**ABOUT THIS TASK:** Exclude the pictures, then repeat exactly each line from the one containing "You are a GUI" to the final line of the records that follow.

**DATASET EXCERPTS:**
=== Section Start ===
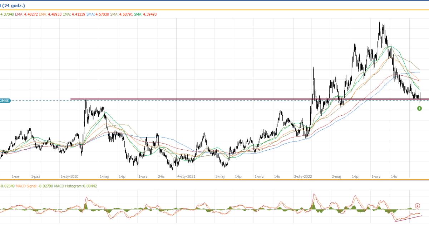This screenshot has width=429, height=225.
Task: Select the 3-sty-2022 date on time axis
Action: (x=302, y=176)
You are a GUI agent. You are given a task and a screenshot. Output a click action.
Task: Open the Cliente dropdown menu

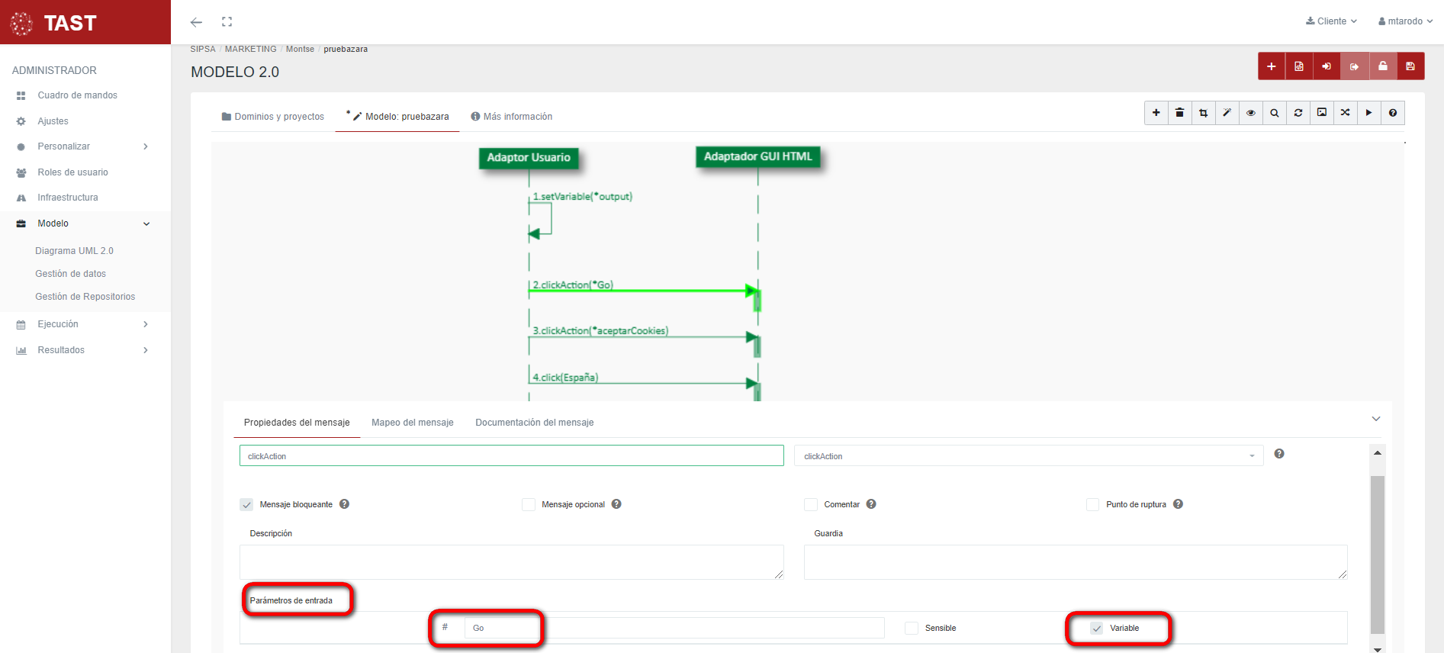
=== Section End ===
**TASK RESULT:**
You are a GUI agent. You are given a task and a screenshot. Output a click action.
Task: Open the Cliente dropdown menu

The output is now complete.